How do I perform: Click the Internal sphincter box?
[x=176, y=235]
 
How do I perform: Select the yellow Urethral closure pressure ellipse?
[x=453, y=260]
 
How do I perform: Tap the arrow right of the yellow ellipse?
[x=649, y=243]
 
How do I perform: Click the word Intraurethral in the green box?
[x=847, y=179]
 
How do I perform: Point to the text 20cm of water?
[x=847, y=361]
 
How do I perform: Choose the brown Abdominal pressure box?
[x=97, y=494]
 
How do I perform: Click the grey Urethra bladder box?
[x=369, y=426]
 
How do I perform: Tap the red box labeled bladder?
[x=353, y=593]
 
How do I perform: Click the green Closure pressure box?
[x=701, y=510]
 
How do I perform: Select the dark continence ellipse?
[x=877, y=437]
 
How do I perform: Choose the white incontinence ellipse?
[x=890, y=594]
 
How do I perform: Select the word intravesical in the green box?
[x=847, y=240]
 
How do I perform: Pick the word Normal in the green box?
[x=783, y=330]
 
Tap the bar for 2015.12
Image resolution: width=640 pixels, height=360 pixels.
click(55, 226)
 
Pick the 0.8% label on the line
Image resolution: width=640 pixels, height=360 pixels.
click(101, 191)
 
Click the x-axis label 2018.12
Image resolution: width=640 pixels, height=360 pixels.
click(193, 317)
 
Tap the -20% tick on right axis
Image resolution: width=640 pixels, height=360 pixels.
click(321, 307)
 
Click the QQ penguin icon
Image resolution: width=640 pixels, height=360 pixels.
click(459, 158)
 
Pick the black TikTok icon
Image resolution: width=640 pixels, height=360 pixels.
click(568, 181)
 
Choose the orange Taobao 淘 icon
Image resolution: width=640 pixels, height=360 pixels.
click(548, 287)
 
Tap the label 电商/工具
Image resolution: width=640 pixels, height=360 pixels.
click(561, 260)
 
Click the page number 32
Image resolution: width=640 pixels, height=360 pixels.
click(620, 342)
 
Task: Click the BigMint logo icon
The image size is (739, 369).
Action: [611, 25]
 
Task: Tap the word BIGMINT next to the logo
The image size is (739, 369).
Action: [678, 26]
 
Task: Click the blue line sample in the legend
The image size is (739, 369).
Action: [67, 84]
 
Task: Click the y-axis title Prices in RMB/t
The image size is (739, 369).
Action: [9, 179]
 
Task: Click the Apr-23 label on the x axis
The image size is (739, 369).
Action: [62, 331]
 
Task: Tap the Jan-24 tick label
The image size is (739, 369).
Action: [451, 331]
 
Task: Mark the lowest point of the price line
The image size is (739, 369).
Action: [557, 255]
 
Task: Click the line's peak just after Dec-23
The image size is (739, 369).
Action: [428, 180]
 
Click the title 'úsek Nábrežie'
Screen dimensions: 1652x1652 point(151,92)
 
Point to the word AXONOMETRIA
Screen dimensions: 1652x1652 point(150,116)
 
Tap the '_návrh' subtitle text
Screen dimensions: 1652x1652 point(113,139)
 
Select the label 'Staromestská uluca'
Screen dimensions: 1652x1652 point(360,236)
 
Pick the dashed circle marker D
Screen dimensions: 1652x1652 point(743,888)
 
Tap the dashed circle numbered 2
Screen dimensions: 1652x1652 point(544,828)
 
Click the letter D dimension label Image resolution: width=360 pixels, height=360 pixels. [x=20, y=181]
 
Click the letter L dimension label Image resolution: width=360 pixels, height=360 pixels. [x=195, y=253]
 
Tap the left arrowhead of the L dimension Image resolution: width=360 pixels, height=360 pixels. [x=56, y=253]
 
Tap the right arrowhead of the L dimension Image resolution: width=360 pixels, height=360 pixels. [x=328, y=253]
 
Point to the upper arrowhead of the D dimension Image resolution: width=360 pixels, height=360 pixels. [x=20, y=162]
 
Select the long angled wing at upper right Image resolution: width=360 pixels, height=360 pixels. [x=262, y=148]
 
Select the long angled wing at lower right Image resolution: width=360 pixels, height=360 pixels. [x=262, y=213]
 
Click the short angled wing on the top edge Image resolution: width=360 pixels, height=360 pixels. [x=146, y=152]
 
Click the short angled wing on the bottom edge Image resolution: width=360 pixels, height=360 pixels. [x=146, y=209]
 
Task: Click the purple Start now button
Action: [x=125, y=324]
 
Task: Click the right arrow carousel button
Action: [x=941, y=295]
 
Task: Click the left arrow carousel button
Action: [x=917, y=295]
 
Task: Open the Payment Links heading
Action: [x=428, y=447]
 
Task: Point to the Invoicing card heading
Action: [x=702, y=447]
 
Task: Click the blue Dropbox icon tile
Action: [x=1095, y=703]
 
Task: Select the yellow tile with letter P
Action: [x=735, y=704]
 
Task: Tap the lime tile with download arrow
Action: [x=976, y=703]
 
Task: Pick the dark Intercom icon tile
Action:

========

*Task brief:* Write out the items again from the line with "Task: Select the yellow tile with letter P" up to and including the last line of the items, swapping "tile" for "button" and leaving everything else unchanged.

*The output:*
Task: Select the yellow button with letter P
Action: [x=735, y=704]
 
Task: Tap the lime button with download arrow
Action: [x=976, y=703]
 
Task: Pick the dark Intercom icon button
Action:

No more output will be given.